Slate legal columnist Dahlia Lithwick drives me crazy on a regular basis, but she hit a home run with her tongue-in-cheek account of the oral argument before the Supreme Court regarding the constitutionality of the Federal Communications Commission’s indecency policy, which has broadcast networks shivering in their boots over the possibility of another “wardrobe malfunction” at the Super Bowl or another trash-mouth star saying “fuck” as she picks up an Academy Award. The particular topic before SCOTUS was momentary nudity in TV drama, such as walrus-like actor Dennis Franz’s mega-butt flashing by our horrified eyes on “NYPD Blue.” In an Ethics Hero-worthy moment, attorney Seth Waxman, representing ABC, showed the Court how absurd and arbitrary it is to try to regulate taste and decorum in art. Lithwick writes:
“Waxman patiently explains to the rapt justices that ABC was never sanctioned for over a dozen NYPD Blue episodes over nine seasons that included bare buttocks. Not until the last one. Arbitrary, bad FCC. Then, he raises his arms, Moses-like, to the glorious friezes that surround the interior of the ceremonial courtroom. And then Waxman points to one sculpted classical stone lawgiver after another as he guides the justices through the fleeting bottoms that pervade their lofty spaces: “There’s a bare buttock there, and there’s a bare buttock here,” he marvels. “And there may be more that I hadn’t seen. But frankly, I had never focused on it before.” To which Justice Antonin Scalia grits out, “Me neither,” while all of the justices gape up at the walls above them, like bemused Muppets on Veterinarian Hospital.”

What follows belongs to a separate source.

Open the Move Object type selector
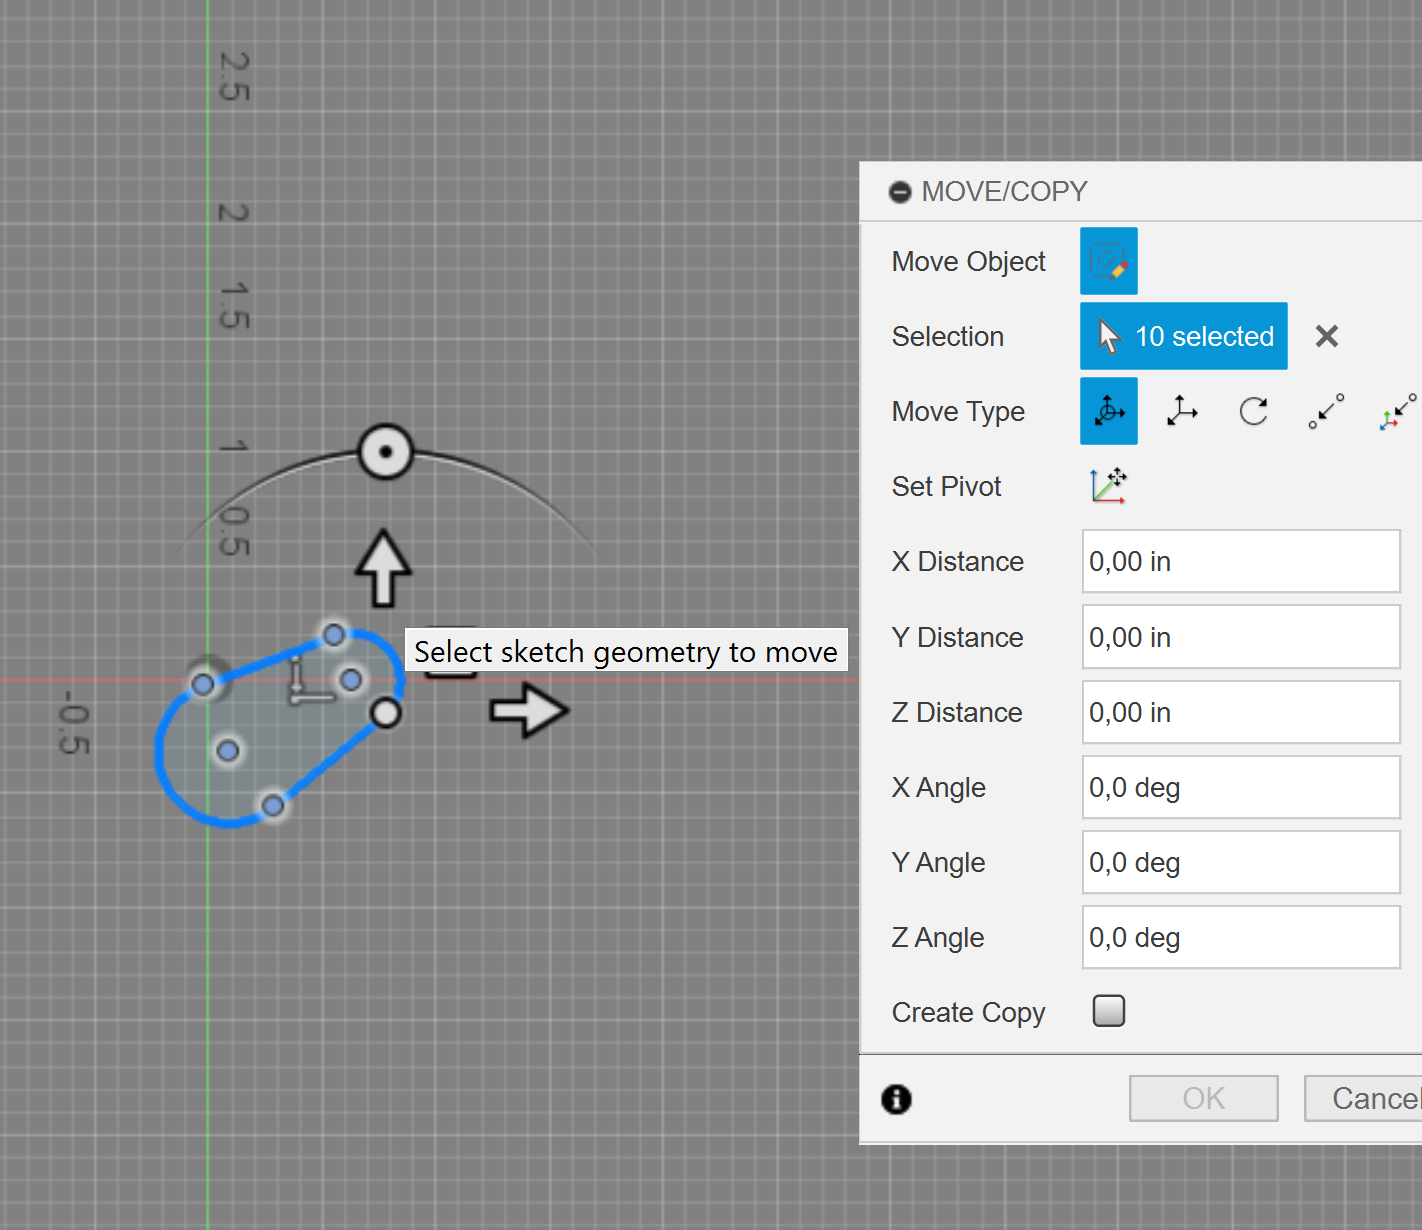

Law steps in where ethics fails, but sometimes only ethics can do the job. Standards of civility, decency, modesty and respect for others cannot be legislated, much less enforced. The crude, the vile, the abusive, the profane, the loud, the disrespectful, the bigoted, the slovenly and the rest of the members of our society who seem dedicated to making life mean, ugly and unpleasant can only be controlled by vigilant public exposure, criticism, disapproval and rejection, not by any laws….particularly when we have a provision in the Bill of Rights that declares that the freedom to express oneself offensively is more important than the harm done by offensive expression.
If we want a civil, genteel, respectful society, it’s up to us, not the government and not law enforcement, to make and keep it that way. If ethics fails, there’s no alternative but the butt of Dennis Franz.
15 thoughts on “Standards of Decency: Where Ethics Belongs, and Law Does Not”
NYBP Blue? I think when BP got in the blue, it all went black.
Nyuk nyuk nuyk.
I have nothing to add, but I feel like this thread could explode, and I must get my updates.
Every worthy law, to one extent or another, is a statement of morality. What law can be MORE worthy than those that protect the bodies and souls of our children? I know this sounds stilted, Jack, but I hold it to be true, nevertheless.
If it was possible to define and enforce decency, I might agree with you. But it just isn’t…not to the precision law requires.
I think it’s more a matter of how liberal judges impose their worldview on legal proceedings, Jack.
You mean conservative judges don’t? Let’s get real here- every legal decision ever made was informed by the judge’s worldview. You’re not offended by them being guided by their beliefs, you’re offended because their beliefs differ from yours.
I’m primarily offended when they insert their personal non-values into law while ruling against the tenets of the very law and Constitution they had sworn to uphold. It’s been my observation that liberal judges, in particular, ignore the Constitution because it gets in their way. Besides, an oath onj the Bible doesn’t mean much to them, either.
That’s a ‘Yes’ in SMP speak.
No, TGT. I meant exactly what I said… as usual. I’m not in the habit of resorting to rhetorical subterfuge. Those judges I was referring to have made a high art of this.
I find that driving on the righthand side of the road is a worthy law. Please explain to me how this is a statement of morality.
It’s defiance of those damn socialist Europeans! /snrk
That’s as good a way of putting it as any, Chase.
Are you saying the Europeans are not driving on the righthand side of the road?